-------- Dataset

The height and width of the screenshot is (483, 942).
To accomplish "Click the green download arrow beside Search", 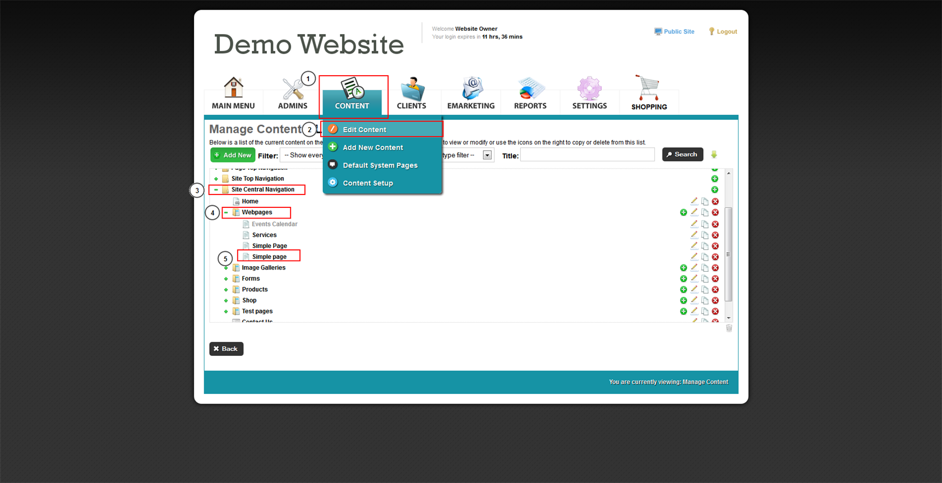I will click(x=714, y=155).
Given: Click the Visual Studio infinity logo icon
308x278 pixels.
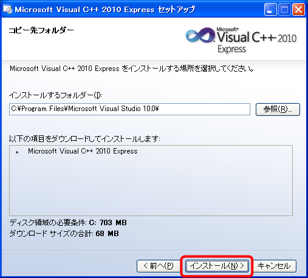Looking at the screenshot, I should point(200,35).
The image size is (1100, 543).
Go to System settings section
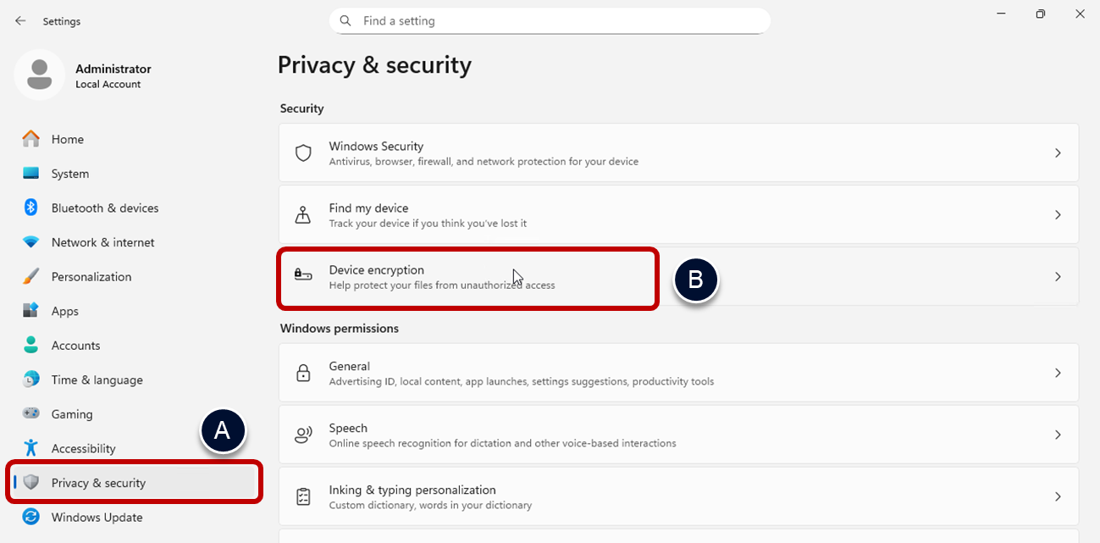(x=69, y=174)
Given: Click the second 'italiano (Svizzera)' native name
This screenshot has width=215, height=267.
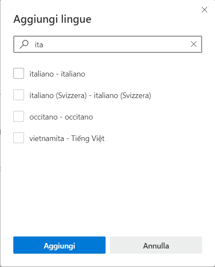Looking at the screenshot, I should tap(122, 95).
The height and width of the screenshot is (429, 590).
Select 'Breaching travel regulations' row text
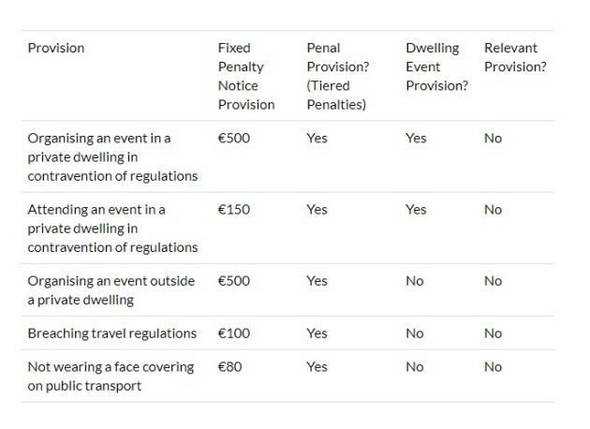pos(112,333)
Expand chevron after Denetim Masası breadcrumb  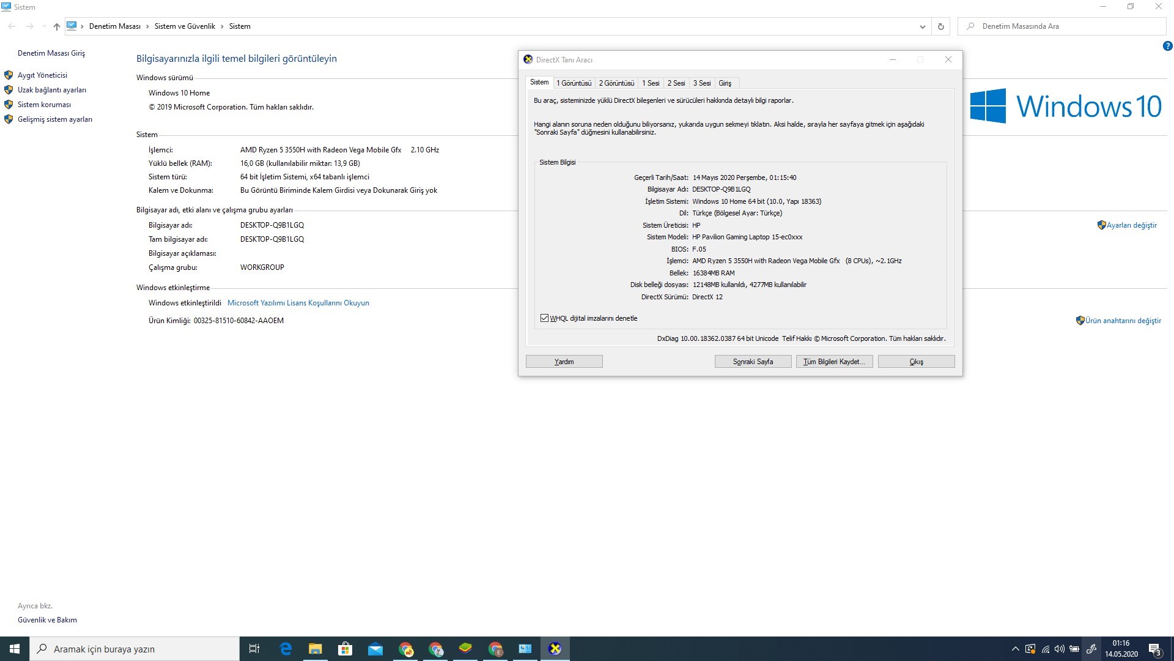point(147,26)
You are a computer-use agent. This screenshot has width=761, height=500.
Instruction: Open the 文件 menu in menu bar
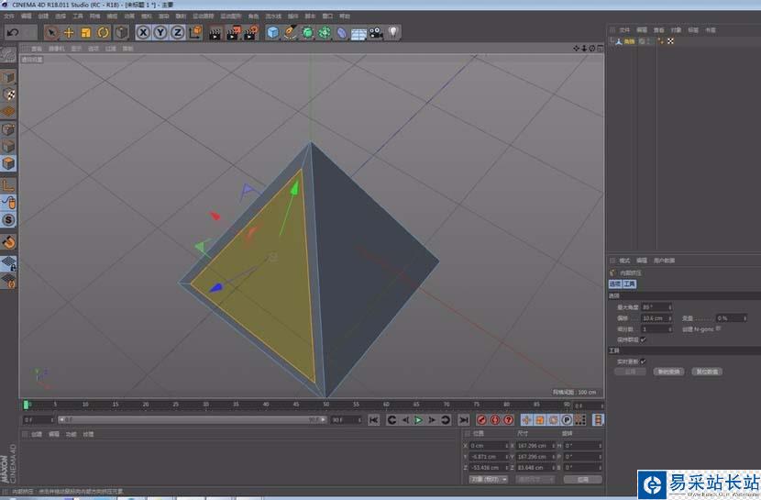[8, 16]
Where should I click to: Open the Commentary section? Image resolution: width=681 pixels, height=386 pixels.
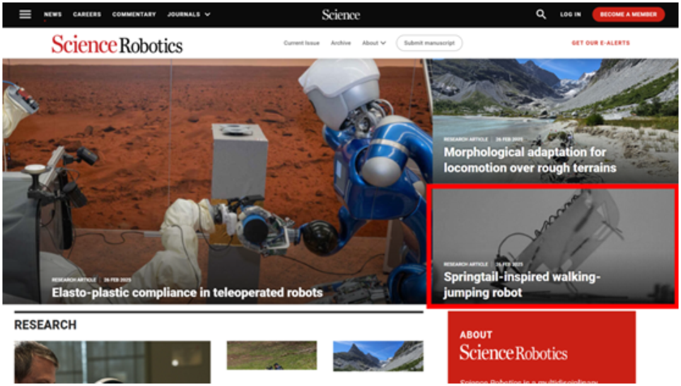coord(134,15)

----------------

Exercise directions:
For each line of the material that includes the word "Given", make a copy.

Solution:
Given: Click the Visual Studio infinity logo icon
Given: Click the second 'italiano (Svizzera)' native name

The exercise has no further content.